■ **Work to complete**: Of all the lines in the records below, copy only those that contain the string "computer".

[[ Data for the task, beginning ]]

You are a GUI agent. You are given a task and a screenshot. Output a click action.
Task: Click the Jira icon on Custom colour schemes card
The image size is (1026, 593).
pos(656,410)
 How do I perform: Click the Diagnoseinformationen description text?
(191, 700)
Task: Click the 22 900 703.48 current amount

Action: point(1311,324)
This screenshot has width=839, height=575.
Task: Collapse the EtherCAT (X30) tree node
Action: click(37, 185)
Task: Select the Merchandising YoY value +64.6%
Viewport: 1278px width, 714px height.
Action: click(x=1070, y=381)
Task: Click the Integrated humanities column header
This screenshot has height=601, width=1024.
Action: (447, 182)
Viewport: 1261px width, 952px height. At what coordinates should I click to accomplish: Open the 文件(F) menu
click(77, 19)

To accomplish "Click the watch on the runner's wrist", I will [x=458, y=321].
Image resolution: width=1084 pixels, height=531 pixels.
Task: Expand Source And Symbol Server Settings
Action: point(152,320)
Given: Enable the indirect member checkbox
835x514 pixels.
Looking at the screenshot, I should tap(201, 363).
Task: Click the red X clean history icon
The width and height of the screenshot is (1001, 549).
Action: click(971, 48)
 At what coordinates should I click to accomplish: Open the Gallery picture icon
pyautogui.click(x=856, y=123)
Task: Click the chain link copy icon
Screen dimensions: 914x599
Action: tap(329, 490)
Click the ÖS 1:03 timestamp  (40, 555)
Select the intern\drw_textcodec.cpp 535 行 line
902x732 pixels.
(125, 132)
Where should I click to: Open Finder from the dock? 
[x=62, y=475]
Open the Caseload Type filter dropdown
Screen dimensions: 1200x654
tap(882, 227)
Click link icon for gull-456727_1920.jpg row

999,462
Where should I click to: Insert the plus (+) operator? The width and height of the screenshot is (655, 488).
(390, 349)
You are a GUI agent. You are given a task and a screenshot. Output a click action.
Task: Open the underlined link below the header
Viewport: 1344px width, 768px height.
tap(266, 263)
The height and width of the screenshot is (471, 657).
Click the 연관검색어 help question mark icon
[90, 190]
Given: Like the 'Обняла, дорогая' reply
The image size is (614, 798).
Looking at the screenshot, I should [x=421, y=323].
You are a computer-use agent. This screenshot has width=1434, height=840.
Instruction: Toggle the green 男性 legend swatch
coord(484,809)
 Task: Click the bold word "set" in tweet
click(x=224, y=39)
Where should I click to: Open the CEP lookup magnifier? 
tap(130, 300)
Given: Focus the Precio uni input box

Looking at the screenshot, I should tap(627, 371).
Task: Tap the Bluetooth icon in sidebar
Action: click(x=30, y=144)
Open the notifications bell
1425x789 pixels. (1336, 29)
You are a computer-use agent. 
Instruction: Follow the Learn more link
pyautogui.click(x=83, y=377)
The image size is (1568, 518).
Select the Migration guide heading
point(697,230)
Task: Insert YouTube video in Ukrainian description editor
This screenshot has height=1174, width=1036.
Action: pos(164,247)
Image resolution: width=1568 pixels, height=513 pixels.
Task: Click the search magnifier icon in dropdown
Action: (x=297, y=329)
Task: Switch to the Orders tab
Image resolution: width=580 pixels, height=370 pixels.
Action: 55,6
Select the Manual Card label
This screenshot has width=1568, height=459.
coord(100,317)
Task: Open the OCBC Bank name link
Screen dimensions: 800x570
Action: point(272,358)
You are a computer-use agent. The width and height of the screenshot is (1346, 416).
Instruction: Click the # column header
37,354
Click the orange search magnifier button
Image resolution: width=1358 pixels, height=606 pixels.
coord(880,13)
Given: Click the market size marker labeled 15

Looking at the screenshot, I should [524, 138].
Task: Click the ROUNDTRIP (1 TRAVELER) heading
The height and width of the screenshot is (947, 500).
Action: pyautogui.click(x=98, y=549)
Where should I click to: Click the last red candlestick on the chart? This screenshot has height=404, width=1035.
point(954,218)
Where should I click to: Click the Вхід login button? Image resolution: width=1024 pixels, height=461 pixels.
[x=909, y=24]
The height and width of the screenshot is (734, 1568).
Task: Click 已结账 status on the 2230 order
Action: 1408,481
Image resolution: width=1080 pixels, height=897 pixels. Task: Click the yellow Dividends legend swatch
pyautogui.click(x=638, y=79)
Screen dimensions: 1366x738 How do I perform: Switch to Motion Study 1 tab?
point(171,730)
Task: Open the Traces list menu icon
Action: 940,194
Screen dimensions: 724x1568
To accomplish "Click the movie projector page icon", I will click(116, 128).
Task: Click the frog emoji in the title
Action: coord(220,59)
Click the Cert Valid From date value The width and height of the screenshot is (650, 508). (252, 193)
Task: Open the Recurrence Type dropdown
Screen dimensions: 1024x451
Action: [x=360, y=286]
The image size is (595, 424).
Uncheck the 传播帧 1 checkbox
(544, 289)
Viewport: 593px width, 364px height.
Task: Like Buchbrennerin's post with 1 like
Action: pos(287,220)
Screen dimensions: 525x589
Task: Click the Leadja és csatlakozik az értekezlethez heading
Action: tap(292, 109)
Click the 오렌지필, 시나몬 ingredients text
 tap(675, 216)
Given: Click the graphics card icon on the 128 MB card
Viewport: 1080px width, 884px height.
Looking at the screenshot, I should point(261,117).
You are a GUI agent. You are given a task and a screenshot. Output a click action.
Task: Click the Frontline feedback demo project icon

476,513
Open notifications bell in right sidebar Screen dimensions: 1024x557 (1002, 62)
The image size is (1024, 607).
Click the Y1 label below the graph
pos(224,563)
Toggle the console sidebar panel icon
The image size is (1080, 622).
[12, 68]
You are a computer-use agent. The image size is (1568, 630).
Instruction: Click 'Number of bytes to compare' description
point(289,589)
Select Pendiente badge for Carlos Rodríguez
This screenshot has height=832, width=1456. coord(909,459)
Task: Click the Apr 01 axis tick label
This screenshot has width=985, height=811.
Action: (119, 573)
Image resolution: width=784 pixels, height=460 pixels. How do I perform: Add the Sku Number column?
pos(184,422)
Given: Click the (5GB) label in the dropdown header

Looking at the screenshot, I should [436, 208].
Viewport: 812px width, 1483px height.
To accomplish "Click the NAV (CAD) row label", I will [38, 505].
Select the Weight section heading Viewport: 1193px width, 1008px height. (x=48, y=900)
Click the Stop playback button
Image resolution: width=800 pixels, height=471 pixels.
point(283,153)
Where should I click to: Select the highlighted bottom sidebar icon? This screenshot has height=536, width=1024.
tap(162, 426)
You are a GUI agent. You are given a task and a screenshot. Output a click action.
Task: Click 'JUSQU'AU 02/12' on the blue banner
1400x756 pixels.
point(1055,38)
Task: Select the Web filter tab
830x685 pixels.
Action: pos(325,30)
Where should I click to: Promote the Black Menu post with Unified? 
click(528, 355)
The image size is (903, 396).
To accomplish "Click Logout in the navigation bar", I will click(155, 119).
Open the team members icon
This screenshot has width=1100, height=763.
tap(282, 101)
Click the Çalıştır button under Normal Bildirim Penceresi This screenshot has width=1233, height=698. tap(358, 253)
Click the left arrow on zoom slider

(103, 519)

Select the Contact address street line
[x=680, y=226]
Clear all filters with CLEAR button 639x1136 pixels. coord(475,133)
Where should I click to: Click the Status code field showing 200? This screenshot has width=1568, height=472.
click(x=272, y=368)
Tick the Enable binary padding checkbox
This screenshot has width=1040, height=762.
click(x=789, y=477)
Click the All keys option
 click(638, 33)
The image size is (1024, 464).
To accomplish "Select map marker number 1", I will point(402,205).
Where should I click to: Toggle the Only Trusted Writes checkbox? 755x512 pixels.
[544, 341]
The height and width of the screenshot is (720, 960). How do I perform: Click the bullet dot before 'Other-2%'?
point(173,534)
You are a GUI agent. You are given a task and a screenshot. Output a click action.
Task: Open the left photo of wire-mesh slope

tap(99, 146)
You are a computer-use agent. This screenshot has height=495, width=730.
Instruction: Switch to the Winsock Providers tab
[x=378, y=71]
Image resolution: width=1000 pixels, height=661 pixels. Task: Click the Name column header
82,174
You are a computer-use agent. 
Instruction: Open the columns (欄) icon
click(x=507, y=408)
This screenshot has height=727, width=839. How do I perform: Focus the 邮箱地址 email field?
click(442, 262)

[[ Data for the task, end ]]

■ **Answer section**:
You are a computer-use agent. This screenshot has width=1434, height=840.
You are a computer-use agent. 
You are a computer-use agent. The width and height of the screenshot is (1346, 416).
You are a computer-use agent. The image size is (1568, 630).
You are a computer-use agent. This screenshot has height=495, width=730.
You are a computer-use agent. 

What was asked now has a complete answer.